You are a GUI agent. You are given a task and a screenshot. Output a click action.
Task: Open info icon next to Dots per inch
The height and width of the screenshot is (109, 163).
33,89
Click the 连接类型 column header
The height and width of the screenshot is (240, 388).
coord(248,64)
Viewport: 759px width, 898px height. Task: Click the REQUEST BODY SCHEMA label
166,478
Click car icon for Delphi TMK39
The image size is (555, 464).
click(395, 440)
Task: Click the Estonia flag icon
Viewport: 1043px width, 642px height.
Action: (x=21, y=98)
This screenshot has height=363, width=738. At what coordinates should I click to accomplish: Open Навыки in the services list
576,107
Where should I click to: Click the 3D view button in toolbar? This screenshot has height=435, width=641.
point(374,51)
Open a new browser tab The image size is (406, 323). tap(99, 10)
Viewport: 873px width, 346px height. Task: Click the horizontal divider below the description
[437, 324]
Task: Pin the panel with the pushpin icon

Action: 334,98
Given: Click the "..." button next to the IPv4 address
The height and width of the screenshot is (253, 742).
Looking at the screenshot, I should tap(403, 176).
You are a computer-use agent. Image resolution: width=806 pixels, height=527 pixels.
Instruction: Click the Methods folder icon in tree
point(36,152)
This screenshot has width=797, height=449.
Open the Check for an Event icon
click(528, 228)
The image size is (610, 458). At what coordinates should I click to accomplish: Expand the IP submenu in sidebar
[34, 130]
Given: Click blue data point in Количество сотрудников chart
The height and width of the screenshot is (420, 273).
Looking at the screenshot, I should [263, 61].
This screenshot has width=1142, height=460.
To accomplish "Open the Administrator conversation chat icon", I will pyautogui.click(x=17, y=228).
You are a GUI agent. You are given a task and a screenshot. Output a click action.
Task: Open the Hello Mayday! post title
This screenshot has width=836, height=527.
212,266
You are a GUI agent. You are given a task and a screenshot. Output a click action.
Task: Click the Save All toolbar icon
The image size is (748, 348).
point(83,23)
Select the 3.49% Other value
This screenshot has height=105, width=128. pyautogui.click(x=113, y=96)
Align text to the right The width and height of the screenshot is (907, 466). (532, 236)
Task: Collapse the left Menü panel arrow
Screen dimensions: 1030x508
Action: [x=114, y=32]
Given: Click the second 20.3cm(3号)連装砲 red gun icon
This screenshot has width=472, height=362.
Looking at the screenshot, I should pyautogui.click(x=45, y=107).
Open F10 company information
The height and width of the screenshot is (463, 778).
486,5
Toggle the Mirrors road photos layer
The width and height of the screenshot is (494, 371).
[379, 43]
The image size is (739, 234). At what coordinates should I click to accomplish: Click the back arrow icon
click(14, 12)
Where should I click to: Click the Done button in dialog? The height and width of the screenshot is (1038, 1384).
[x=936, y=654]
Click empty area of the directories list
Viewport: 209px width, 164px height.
++++++
Please restate the preceding entries word for word.

You are a GUI agent. You are given a task and a screenshot. Output a click action.
Task: Open info icon next to Dots per inch
The height and width of the screenshot is (109, 163).
33,89
Click the 连接类型 column header
The height and width of the screenshot is (240, 388).
coord(248,64)
Viewport: 759px width, 898px height. Task: Click the REQUEST BODY SCHEMA label
166,478
Click car icon for Delphi TMK39
The image size is (555, 464).
click(395, 440)
Task: Click the Estonia flag icon
Viewport: 1043px width, 642px height.
Action: (x=21, y=98)
This screenshot has height=363, width=738. At what coordinates should I click to accomplish: Open Навыки in the services list
576,107
Where should I click to: Click the 3D view button in toolbar? This screenshot has height=435, width=641.
point(374,51)
Open a new browser tab The image size is (406, 323). tap(99, 10)
Viewport: 873px width, 346px height. Task: Click the horizontal divider below the description
[437, 324]
Task: Pin the panel with the pushpin icon

Action: 334,98
Given: Click the "..." button next to the IPv4 address
The height and width of the screenshot is (253, 742).
Looking at the screenshot, I should tap(403, 176).
You are a computer-use agent. Image resolution: width=806 pixels, height=527 pixels.
Instruction: Click the Methods folder icon in tree
point(36,152)
This screenshot has width=797, height=449.
Open the Check for an Event icon
click(528, 228)
The image size is (610, 458). At what coordinates should I click to accomplish: Expand the IP submenu in sidebar
[34, 130]
Given: Click blue data point in Количество сотрудников chart
The height and width of the screenshot is (420, 273).
Looking at the screenshot, I should [263, 61].
This screenshot has width=1142, height=460.
To accomplish "Open the Administrator conversation chat icon", I will pyautogui.click(x=17, y=228).
You are a GUI agent. You are given a task and a screenshot. Output a click action.
Task: Open the Hello Mayday! post title
This screenshot has width=836, height=527.
212,266
You are a GUI agent. You are given a task and a screenshot. Output a click action.
Task: Click the Save All toolbar icon
The image size is (748, 348).
point(83,23)
Select the 3.49% Other value
This screenshot has height=105, width=128. pyautogui.click(x=113, y=96)
Align text to the right The width and height of the screenshot is (907, 466). (532, 236)
Task: Collapse the left Menü panel arrow
Screen dimensions: 1030x508
Action: [x=114, y=32]
Given: Click the second 20.3cm(3号)連装砲 red gun icon
This screenshot has width=472, height=362.
Looking at the screenshot, I should pyautogui.click(x=45, y=107).
Open F10 company information
The height and width of the screenshot is (463, 778).
486,5
Toggle the Mirrors road photos layer
The width and height of the screenshot is (494, 371).
[379, 43]
The image size is (739, 234). At what coordinates should I click to accomplish: Click the back arrow icon
click(14, 12)
Where should I click to: Click the Done button in dialog? The height and width of the screenshot is (1038, 1384).
[x=936, y=654]
Click empty area of the directories list
Viewport: 209px width, 164px height.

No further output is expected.